Johannesburg — The sign language interpreter at former president Nelson Mandela's memorial service was "a complete and utter fraud", Sign Language Education and Development in Cape Town said on Wednesday.
"If he values his life he must come clean, because the deaf community throughout the world are outraged," said director Cara Loening.
She said not one of his signs at the memorial at the FNB Stadium, in Soweto, on Tuesday, had anything to do with sign language.
"It was like getting somebody off the street and telling them to flap their hands around," said Loening.
"This man made a mockery of the service. How disrespectful for what Madiba stood for."
She said the interpreter, who was on the stage, had no clue about sign language.
"Deaf people had very, very little access to information from the memorial service."
Loening said sign language was a full and recognised language that would soon be taught in schools.
Another female interpreter in the SABC news wraps of the memorial was an accredited, qualified, and accurate sign language interpreter, Loening said.
Andries van Niekerk, spokesman for the National Institute for the Deaf (NID), said it was unacceptable.
"The interpreter at the service was clearly not competent and did not use hand shapes, movements, or facial expressions typical of South African sign language," he said.
"The NID is saddened that the deaf in attendance [at the service] could not understand what other great statesmen said about the legacy that the father of our nation leaves behind."
Van Niekerk said the deaf community was outraged.

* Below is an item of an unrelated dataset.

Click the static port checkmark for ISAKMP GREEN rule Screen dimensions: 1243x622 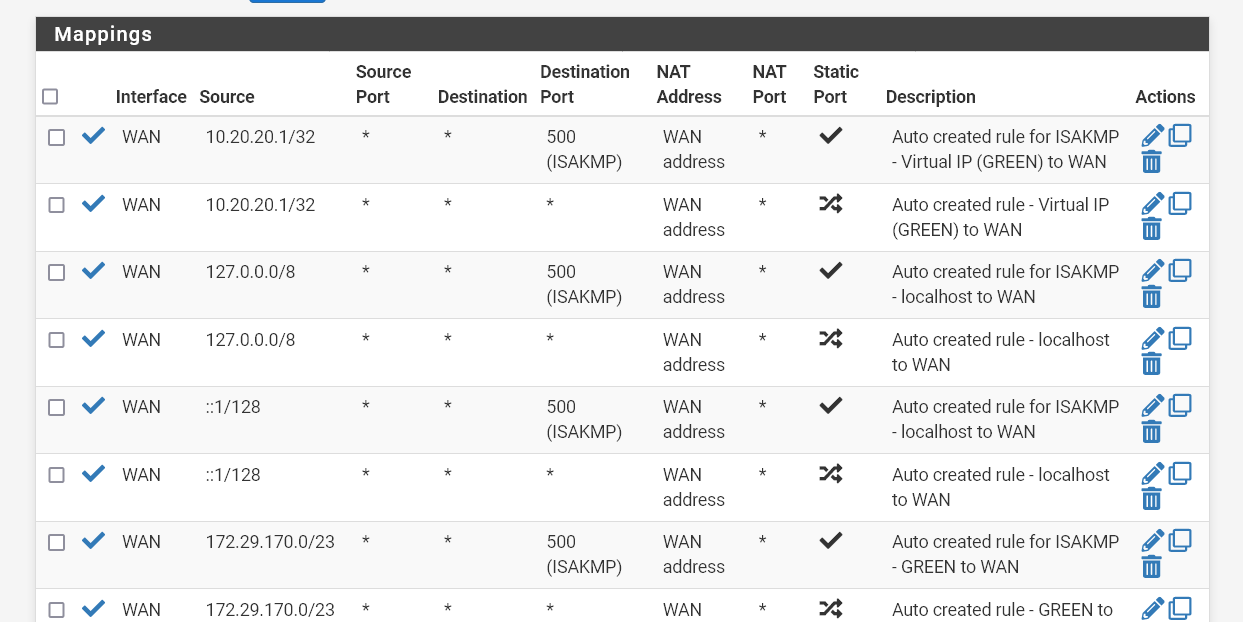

"We are deeply concerned that whoever decided to employ this man as an interpreter, who has ruined the opportunity for the deaf to share in this final homage to a great leader, are making decisions that affect the lives of South African deaf people and causing embarrassment for the entire country."

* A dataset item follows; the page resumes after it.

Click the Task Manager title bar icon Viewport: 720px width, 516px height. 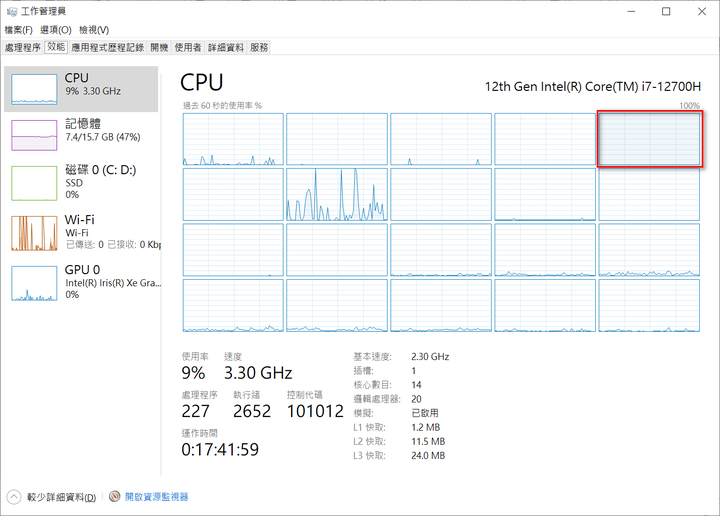tap(12, 11)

Government spokeswoman Phumla Williams said she was unable to respond to the allegations immediately, as she did not know which department hired the man. She said she did not know about his qualifications or expertise.
"I can try and find out," she said.
Another person answered Williams's phone later and referred all queries to the media desk.
Another government spokeswoman Manusha Pillai said it was the first time they had heard of it.
"We need time to get to the bottom of this."
On Twitter on Tuesday, @FrancoisDeysel commented: "please can someone ask the interpreter to step down from stage, it is embarrassing and making a mockery of our profession".
Wilma Newhoudt-Druchen, vice-president of the World Federation of the Deaf and the first deaf member of South Africa's Parliament, tweeted on Tuesday: "Shame on this male so called interpreter on the stage. What is he signing? He knows that the deaf cannot vocally boo him off".
She tweeted that he was an embarrassment, that none of his signs made sense, and that he should be removed from the stage.
Mandela died at his home in Houghton, Johannesburg, on Thursday night at the age of 95.
His memorial service was attended by dignitaries and heads of state from around the world, including US president Barack Obama.
Mandela will be buried in Qunu, in the Eastern Cape, on Sunday.